* _What this task involves_
The required output is the exact run of lines from the one that contains "Task: Select the" to the end of the data, with every picture left out.

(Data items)
_ _ _

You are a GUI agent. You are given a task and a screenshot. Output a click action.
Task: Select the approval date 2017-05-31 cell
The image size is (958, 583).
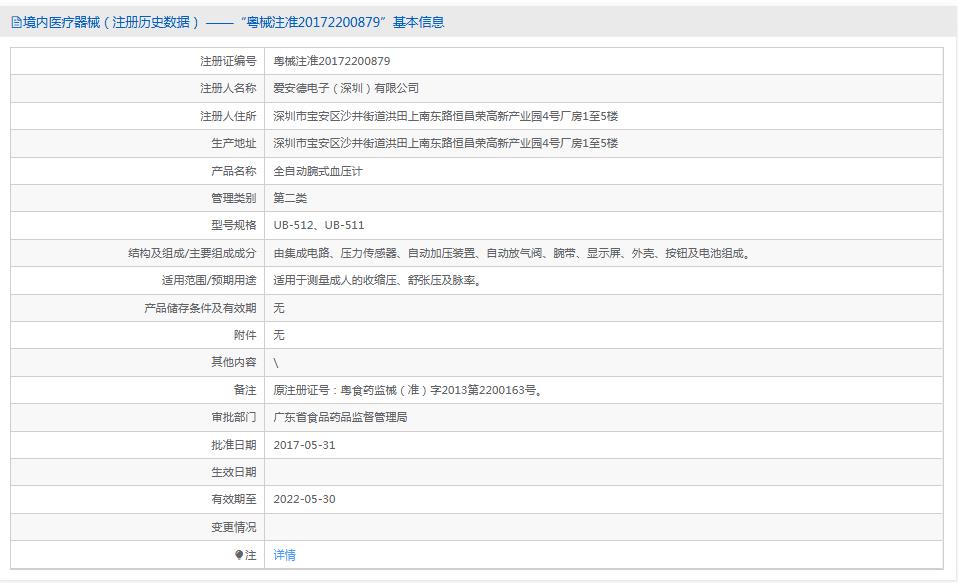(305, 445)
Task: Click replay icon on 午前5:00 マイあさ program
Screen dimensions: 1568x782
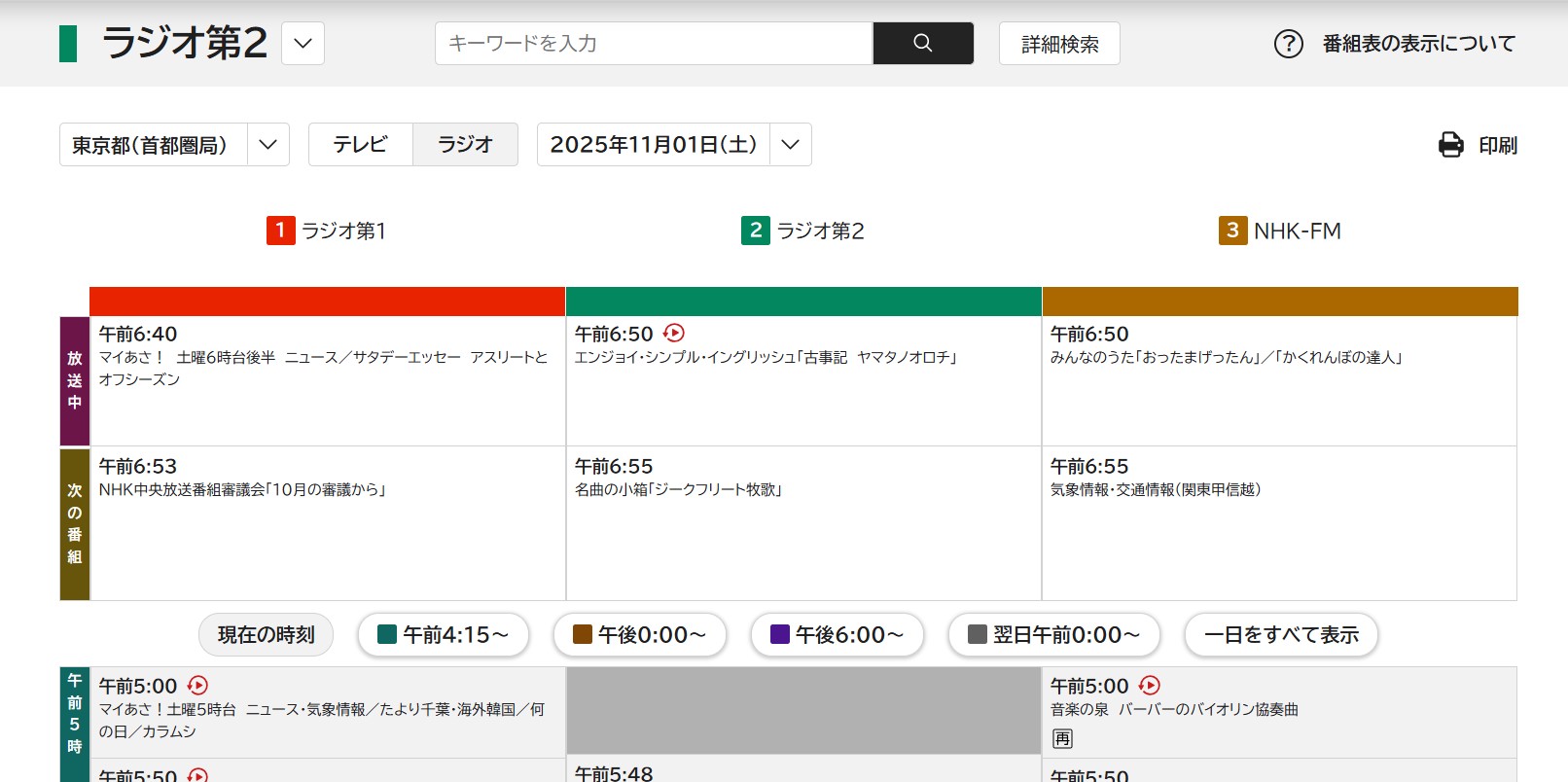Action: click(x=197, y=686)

_ _ _

* _Task result_
Task: Select the approval date 2017-05-31 cell
The image size is (958, 583).
(305, 445)
Task: Click replay icon on 午前5:00 マイあさ program
Screen dimensions: 1568x782
Action: click(x=197, y=686)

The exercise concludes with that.